MERIT- Macula Edema Ranibizumab v. Intravitreal anti-inflammatory Therapy.
Macular oedema is swelling of the retina at the back of the eye. Macular oedema can cause vision loss. The standard treatment for macular oedema is injections of corticosteroid drugs next to the eye or directly into the eye. Repeated corticosteroid injections can cause side effects such as increase in eye pressure and cataracts formation. This study is aimed at testing whether other drugs that are not steroids are more effective than intravitreal corticosteroids in treating macular oedema.
There are two types of corticosteroid drugs that are used as standard treatment for macular oedema.
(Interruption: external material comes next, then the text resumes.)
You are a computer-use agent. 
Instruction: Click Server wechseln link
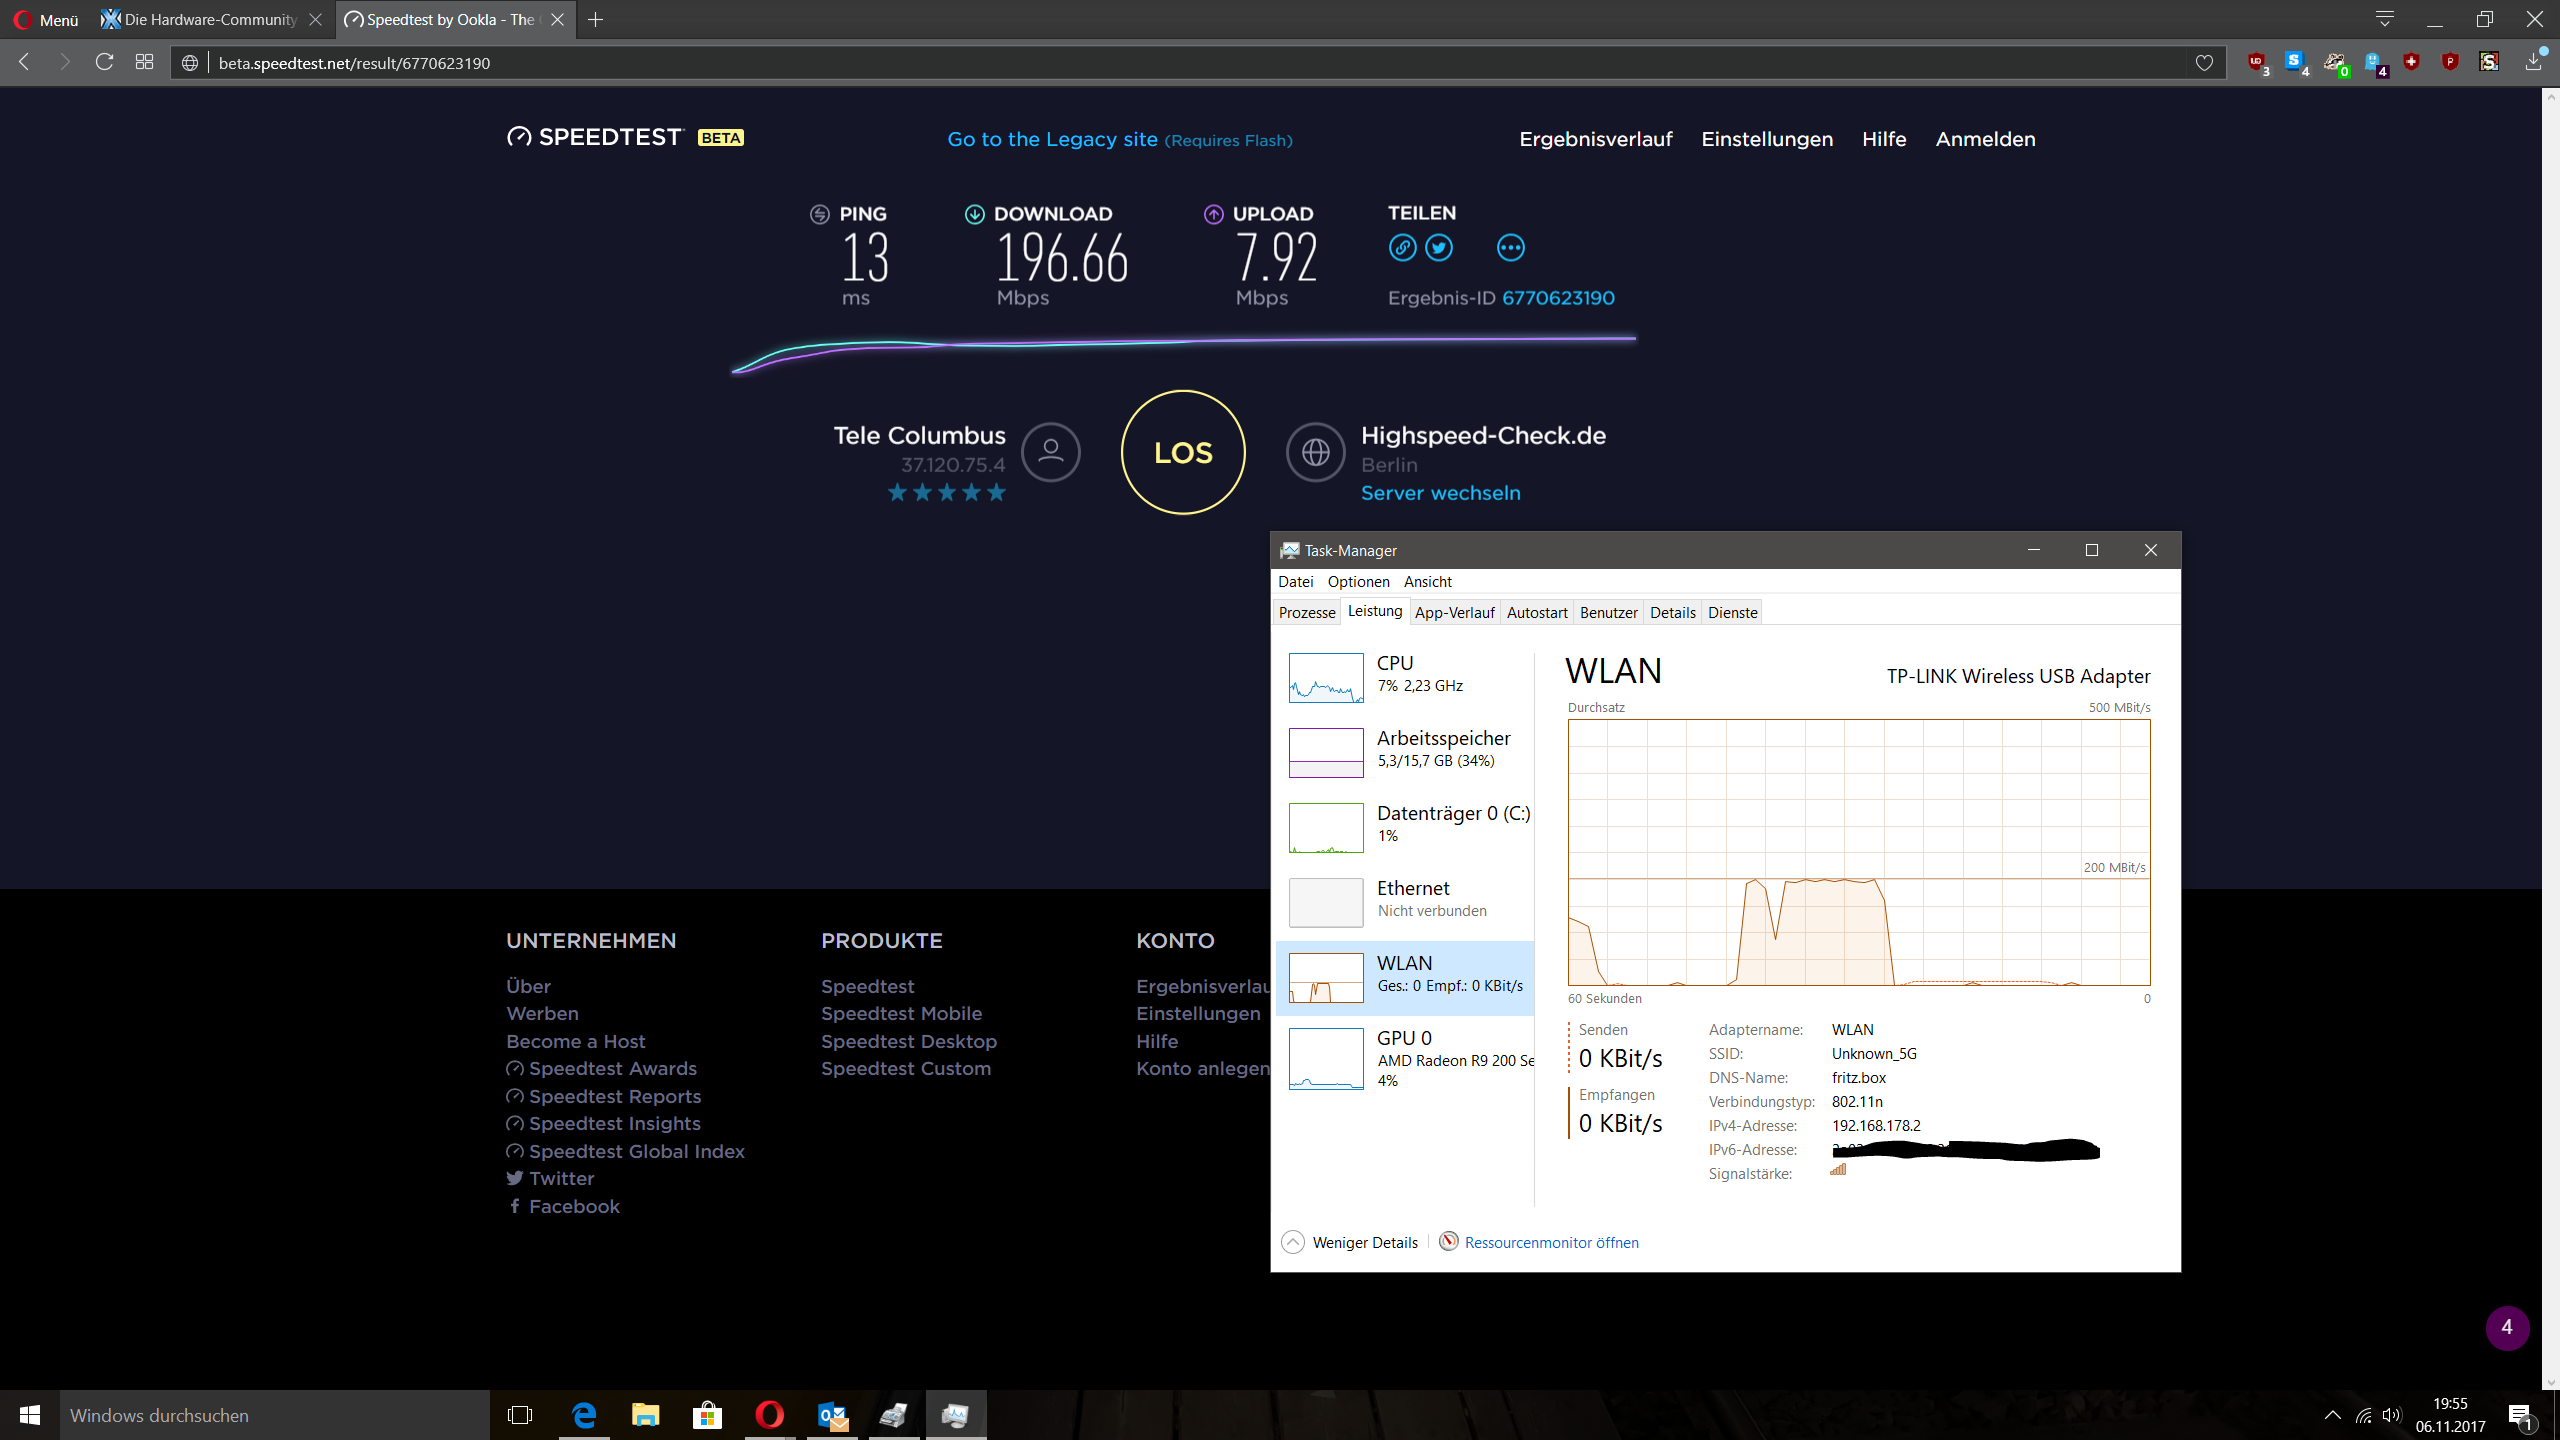pyautogui.click(x=1440, y=493)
One type is triamcinolone, another type of corticosteroid drug that is used to treat uveitic macular oedema is dexamethasone (also known as Ozurdex). Dexamethasone is in a pellet that releases medicine over time. Because the medicine is released over time, the treatment effect lasts longer. An applicator is used to inject a dexamethasone pellet into the eye. It is a standard treatment for uveitic macular oedema that is approved by the Medicines and Healthcare products Regulatory Agency (MHRA). Recent research has shown that other drugs injected into the eye can reduce macular oedema in patients with uveitis. These drugs may have fewer side effects than the usual treatments. Two drugs that have been shown to reduce macular oedema in small studies are methotrexate and ranibizumab (also known as Lucentis). This study is aimed at comparing dexamethasone, methotrexate, and ranibizumab to find out which is the safest and most effective in treating persistent or recurrent macular oedema.